Can I run DeepSeek-V2.5 on NVIDIA Jetson AGX Orin 32GB?

cancel
Fail/OOM
This GPU doesn't have enough VRAM
GPU VRAM
32.0GB
Required
472.0GB
Headroom
-440.0GB

VRAM Usage

0GB 100% used 32.0GB

info Technical Analysis

The NVIDIA Jetson AGX Orin 32GB faces a significant challenge when running the DeepSeek-V2.5 model due to the model's substantial memory footprint. DeepSeek-V2.5, with its 236 billion parameters, requires approximately 472GB of VRAM when using FP16 precision. The Jetson AGX Orin, equipped with only 32GB of VRAM, falls drastically short, resulting in a VRAM deficit of 440GB. This massive discrepancy means the entire model cannot be loaded onto the GPU at once, preventing direct inference. The Jetson AGX Orin's 210 GB/s memory bandwidth, while respectable for its class, becomes a bottleneck when attempting techniques like offloading layers to system RAM, as the data transfer speeds are insufficient to maintain acceptable performance.

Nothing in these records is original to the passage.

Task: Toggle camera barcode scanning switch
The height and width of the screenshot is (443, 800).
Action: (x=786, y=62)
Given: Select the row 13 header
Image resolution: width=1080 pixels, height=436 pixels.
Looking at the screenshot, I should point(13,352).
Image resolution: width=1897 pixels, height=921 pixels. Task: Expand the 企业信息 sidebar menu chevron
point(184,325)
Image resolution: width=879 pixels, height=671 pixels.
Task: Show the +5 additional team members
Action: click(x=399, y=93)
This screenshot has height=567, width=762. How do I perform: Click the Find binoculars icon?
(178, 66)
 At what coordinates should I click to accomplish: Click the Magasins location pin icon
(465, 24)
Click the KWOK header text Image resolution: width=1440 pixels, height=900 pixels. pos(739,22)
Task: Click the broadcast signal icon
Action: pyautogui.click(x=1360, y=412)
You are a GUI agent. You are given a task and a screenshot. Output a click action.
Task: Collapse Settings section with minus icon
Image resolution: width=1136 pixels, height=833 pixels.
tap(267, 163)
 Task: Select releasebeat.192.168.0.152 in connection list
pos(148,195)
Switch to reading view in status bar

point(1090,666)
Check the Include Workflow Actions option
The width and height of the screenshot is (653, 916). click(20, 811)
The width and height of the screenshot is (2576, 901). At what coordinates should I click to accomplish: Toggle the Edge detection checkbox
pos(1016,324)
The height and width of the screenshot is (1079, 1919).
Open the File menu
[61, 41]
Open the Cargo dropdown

Furthermore, the Jetson AGX Orin's Ampere architecture, featuring 1792 CUDA cores and 56 Tensor cores, is designed for AI acceleration. However, the sheer size of DeepSeek-V2.5 overwhelms even these capabilities when the model cannot reside entirely in VRAM. Techniques like quantization and offloading might enable the model to *run*, but the resulting performance is expected to be extremely slow, potentially rendering it impractical for real-time or interactive applications. The estimated tokens per second and batch size are therefore indeterminate without significant optimization efforts.

lightbulb Recommendation

Given the VRAM limitations, running DeepSeek-V2.5 directly on the Jetson AGX Orin 32GB is not feasible without substantial modifications. Consider exploring quantization techniques such as 4-bit or even lower precision to drastically reduce the model's memory footprint. Frameworks like `llama.cpp` are optimized for CPU and low-VRAM environments and should be investigated. Model offloading, where some layers are processed on the CPU, can be attempted, but expect a significant performance penalty due to the limited memory bandwidth.

Alternatively, consider using a smaller language model that fits within the Jetson's VRAM or explore cloud-based inference options where the model resides on a more powerful server. If local execution is a strict requirement, investigate techniques like model distillation to create a smaller, more manageable version of the DeepSeek-V2.5 model that can run efficiently on the Jetson AGX Orin.

tune Recommended Settings

Batch_Size
1
Context_Length
Potentially reduce to 2048 or lower if necessary
Other_Settings
['Enable CPU offloading', 'Experiment with different quantization methods', 'Monitor memory usage closely', 'Use a smaller context length if possible']
Inference_Framework
llama.cpp
Quantization_Suggested
Q4_K_M or lower

help Frequently Asked Questions

Is DeepSeek-V2.5 compatible with NVIDIA Jetson AGX Orin 32GB? expand_more
No, DeepSeek-V2.5 is not directly compatible with the NVIDIA Jetson AGX Orin 32GB due to insufficient VRAM.
What VRAM is needed for DeepSeek-V2.5? expand_more
DeepSeek-V2.5 requires approximately 472GB of VRAM when using FP16 precision.
How fast will DeepSeek-V2.5 run on NVIDIA Jetson AGX Orin 32GB? expand_more
Without significant optimization and quantization, DeepSeek-V2.5 is unlikely to run at a usable speed on the NVIDIA Jetson AGX Orin 32GB. Expect very slow performance, possibly rendering it impractical.